Per completare il quadro, faccio presente che sono pervenute repliche alla lettera inviata dal Segretariato della COMECE ai Presidenti Buzek (Parlamento europeo) e Barroso (Presidente Commissione) nell’ottobre 2009. Il primo si è astenuto da commenti sul registro dell’altra istituzione (la Commissione), sottolineando però che il Parlamento, nel quadro dei negoziati per un registro comune, verrà guidato dalla risoluzione adottata dallo stesso nel maggio 2008 (nella quale il paragrafo 10 sembra implicitamente prevedere un’eccezione per le Chiese). Il secondo sottolineava di non condividere la posizione delle Chiese, considerando che tutti gli interlocutori della Commissione sono tenuti alla registrazione indipendentemente dalla natura dell’interazione (rilevando nel contempo che ciò non ha alcuna influenza e non intacca la natura e gli obiettivi del dialogo previsti dall’articolo Art. 17).

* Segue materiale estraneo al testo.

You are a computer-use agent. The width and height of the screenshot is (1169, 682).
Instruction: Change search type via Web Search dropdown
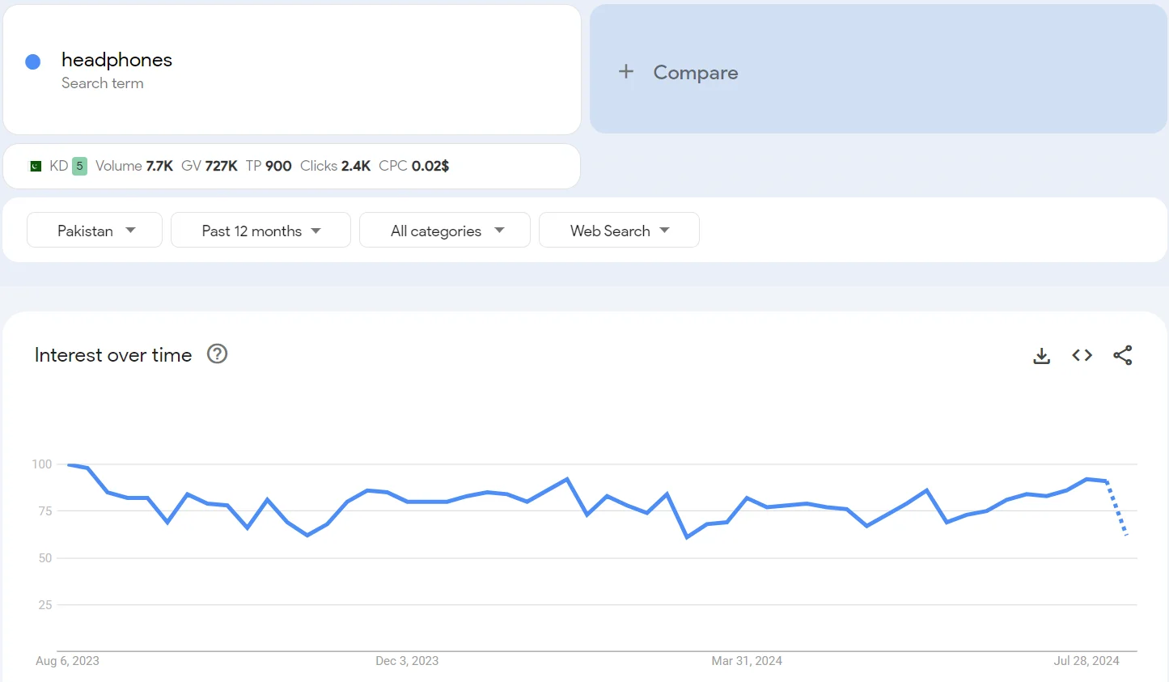(619, 230)
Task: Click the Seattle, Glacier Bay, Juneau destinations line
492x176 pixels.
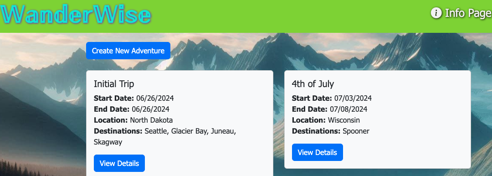Action: [x=190, y=131]
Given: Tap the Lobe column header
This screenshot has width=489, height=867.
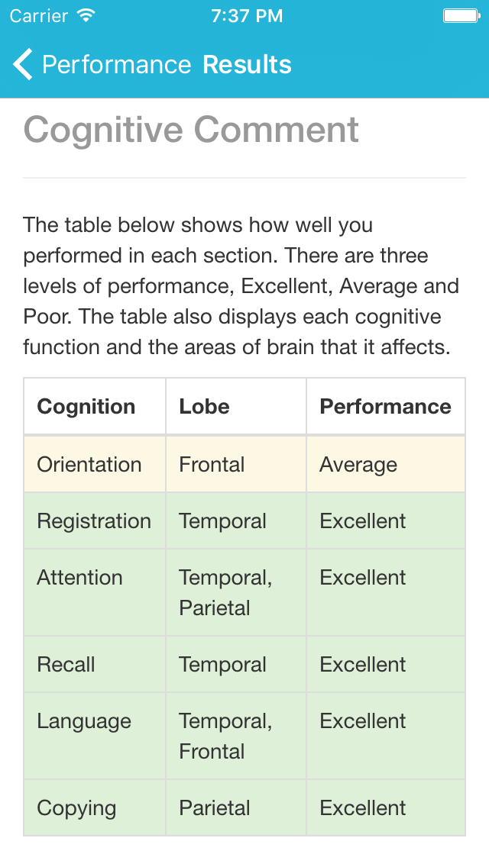Looking at the screenshot, I should (204, 407).
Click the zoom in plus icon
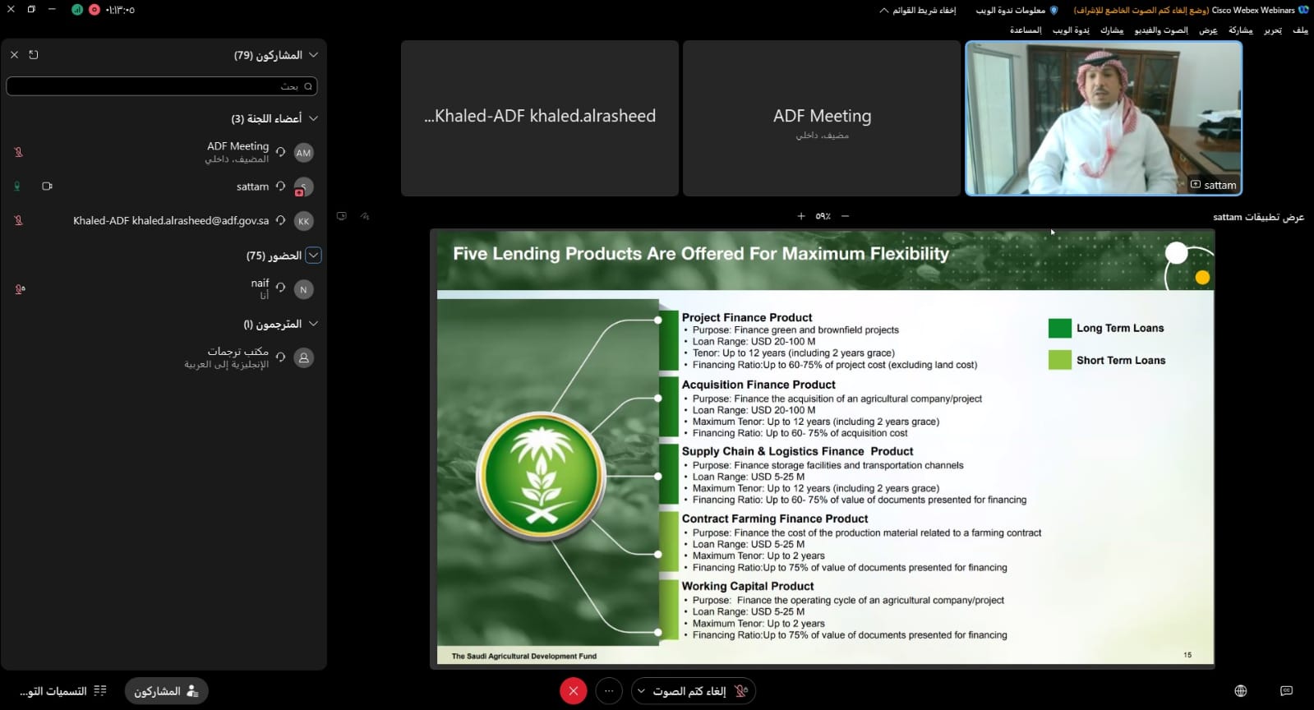Screen dimensions: 1314x710 coord(801,216)
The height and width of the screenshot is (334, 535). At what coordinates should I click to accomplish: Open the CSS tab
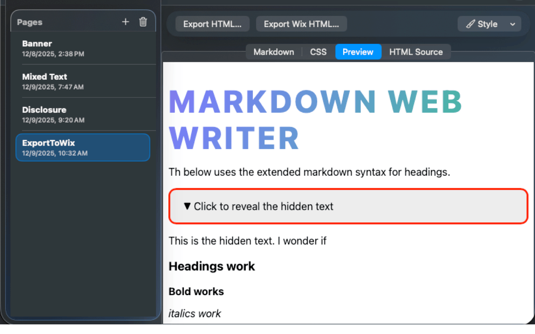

Lo sviluppo più recente è legato alla lettera inviata a febbraio dal Segretario della COMECE, unitamente a KEK-CEC e EKD (Chiesa Evangelica di Germania) al nuovo Commissario Maros Sefcovic, in vista di un incontro finalizzato a ribadire le difficoltà delle Chiese rispetto alla loro inclusione nel registro. Al momento non si hanno indicazioni precise rispetto alla data in cui tale evento potrà avere luogo. La richiesta delle Chiese continua ad essere quella di un registro separato che non faccia riferimento al lobbysmo o alla rappresentanza di interessi, ma alla loro natura di partner di dialogo ai sensi dell’Art. 17 TFUE (dialogo UE/Chiese e comunità religiose).
Conclusione
Le difficoltà di un dialogo strutturato e fruttuoso non devono scoraggiare le Chiese e le comunità religiose. Esse continueranno ad accompagnare il processo di unificazione europea con il loro incoraggiamento e con tutta la forza che la speranza evangelica offre alla riflessione e all’agire umano. Le Chiese, insieme alla società civile e alle autorità culturali, possono concorrere al rilancio del progetto europeo per far crescere quell’esperienza originale che si chiama Unione europea. Una crescita che non si limita al solo sviluppo economico, ma va oltre quella povera immagine dell’homo economicus, chiuso in se stesso, per favorire l’immagine di un uomo euroepo che riconosce i suoi legami con gli altri, con le sue radici, con la sua storia, con i suoi valori.